Running out of memory

I have recently spent a good bit of time with code running inside a (Windows, for now) docker container that would really benefit from knowing how much more memory it can allocate. This question turned out to be more difficult than I thought it would be! This article is partially documentation, partially feature request, and partially just me enjoying the absurdity of Computer Things. This is how I tried and failed to figure out how much memory is available.

Memory Fundamentals

You would expect that the documentation for, say, VirtualAlloc would get a little bit more specific than “If the function fails, the return value is NULL.” Let’s start by establishing the minimum knowledge necessary to be able to answer “in what situation do allocations fail?”

Here is a simplified model of memory management:

Programs live in a virtual address space that does not necessarily represent physical reality. We call this “virtual memory.” Virtual memory is assigned and managed by the operating system (OS).
Virtual address space is divided into “pages” of a certain size (frequently 4 kilobytes, still). Pages have access-rights: can memory in this page be read? can it be written to? can it contain executable code?
The OS ensures (along with some hardware) that when your program actually accesses a valid virtual memory address, there is some physical representation of the bytes you are accessing. This is done by “mapping” pages to a physical representation.

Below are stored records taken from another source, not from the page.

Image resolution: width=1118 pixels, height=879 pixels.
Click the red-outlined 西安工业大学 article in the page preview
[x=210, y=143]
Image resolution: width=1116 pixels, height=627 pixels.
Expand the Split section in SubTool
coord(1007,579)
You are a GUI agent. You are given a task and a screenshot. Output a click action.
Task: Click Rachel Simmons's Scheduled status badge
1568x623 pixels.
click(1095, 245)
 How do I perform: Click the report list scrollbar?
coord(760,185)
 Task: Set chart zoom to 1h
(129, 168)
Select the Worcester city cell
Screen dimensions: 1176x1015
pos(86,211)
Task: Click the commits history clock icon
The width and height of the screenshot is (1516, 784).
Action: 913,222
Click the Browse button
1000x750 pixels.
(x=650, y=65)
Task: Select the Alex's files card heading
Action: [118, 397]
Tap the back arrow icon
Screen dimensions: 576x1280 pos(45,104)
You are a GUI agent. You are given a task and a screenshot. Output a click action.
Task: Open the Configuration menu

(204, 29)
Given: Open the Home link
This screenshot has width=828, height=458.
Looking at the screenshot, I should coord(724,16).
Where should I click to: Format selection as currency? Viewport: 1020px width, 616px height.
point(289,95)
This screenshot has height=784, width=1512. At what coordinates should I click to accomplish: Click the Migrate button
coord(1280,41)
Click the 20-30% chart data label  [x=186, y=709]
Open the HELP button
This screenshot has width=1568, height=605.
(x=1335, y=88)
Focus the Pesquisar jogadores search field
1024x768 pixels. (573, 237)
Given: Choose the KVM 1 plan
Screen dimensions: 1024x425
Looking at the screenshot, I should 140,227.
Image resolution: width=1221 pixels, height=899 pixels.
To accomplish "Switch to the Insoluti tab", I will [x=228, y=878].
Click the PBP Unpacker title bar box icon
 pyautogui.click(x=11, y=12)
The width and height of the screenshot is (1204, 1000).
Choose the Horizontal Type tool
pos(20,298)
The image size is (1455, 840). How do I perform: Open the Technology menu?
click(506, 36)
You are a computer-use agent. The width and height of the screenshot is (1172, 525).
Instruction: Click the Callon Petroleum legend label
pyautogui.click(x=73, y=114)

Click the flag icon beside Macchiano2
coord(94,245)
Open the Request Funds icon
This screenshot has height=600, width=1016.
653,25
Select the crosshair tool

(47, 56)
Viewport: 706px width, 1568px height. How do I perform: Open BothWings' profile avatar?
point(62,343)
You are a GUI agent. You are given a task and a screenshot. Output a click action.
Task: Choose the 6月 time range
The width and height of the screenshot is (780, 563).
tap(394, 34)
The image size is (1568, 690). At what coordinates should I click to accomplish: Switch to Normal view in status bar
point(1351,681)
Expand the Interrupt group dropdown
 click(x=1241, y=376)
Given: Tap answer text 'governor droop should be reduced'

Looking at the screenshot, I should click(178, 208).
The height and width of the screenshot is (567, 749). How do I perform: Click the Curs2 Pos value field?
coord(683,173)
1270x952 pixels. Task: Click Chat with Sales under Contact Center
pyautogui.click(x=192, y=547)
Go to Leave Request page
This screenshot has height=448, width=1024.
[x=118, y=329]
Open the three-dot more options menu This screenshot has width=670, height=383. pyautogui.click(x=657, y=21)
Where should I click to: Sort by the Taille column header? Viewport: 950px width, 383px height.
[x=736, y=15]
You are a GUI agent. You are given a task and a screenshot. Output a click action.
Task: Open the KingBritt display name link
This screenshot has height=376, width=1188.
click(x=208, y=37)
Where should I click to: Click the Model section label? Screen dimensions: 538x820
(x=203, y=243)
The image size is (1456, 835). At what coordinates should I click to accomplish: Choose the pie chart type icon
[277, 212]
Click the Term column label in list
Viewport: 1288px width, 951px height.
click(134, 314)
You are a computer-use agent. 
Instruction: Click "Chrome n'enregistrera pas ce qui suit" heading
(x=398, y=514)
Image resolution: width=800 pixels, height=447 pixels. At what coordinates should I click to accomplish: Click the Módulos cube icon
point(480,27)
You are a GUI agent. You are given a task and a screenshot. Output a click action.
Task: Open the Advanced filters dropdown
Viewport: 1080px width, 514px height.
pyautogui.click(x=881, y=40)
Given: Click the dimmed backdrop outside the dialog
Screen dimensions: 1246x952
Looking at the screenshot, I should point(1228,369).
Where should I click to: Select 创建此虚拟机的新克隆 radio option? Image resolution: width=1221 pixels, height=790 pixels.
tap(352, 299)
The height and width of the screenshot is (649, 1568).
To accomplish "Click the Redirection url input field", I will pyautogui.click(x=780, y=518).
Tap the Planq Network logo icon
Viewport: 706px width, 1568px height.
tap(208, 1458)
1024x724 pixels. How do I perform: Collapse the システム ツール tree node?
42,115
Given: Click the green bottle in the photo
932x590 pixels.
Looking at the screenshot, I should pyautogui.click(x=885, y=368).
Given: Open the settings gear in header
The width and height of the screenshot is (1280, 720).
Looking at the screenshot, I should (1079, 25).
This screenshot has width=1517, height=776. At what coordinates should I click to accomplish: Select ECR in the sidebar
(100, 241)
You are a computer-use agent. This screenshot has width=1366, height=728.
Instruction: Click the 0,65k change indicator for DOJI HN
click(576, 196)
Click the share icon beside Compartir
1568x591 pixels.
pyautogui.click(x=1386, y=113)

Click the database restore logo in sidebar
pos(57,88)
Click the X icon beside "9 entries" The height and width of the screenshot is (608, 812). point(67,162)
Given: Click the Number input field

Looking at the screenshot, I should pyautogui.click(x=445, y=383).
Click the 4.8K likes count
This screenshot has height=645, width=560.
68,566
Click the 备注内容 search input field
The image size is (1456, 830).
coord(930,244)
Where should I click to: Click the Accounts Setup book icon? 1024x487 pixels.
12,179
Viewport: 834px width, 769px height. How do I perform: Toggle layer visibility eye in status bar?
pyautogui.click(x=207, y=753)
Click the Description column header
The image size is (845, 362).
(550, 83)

Note, the term “physical representation” is not a standard term. I am just using it here. It’s common to say that a page has some physical “backing”, though in general terminology is loose and inconsistent in this entire space (as evidenced by the MSDN page Memory Performance Information).

That’s about what we need, and you probably knew as much already. Let me outline some “features” of such a memory systems:

It is very often convenient to manually divide up your address space by allocating virtual memory. You want a terabyte of memory that is guaranteed to have contiguous virtual addresses? Go for it. You can totally allocate more virtual memory than your machine has physical RAM, and even more than you may have disk space. Many systems allow you to allocate so much virtual memory that it is virtually guaranteed (badum-ts) that you do not have a physical representation for all of it.
The OS does not actually need to map a virtual memory page to some physical representation before you touch it. Maybe, like many programs, you never touch it? What a waste it would be to map that! Pages are hence mapped “on demand.”
The physical representation for a byte does not have to be RAM. It could be anything sufficiently “byte-shaped.”
Two different pages in virtual address space could be mapped to the same physical representation.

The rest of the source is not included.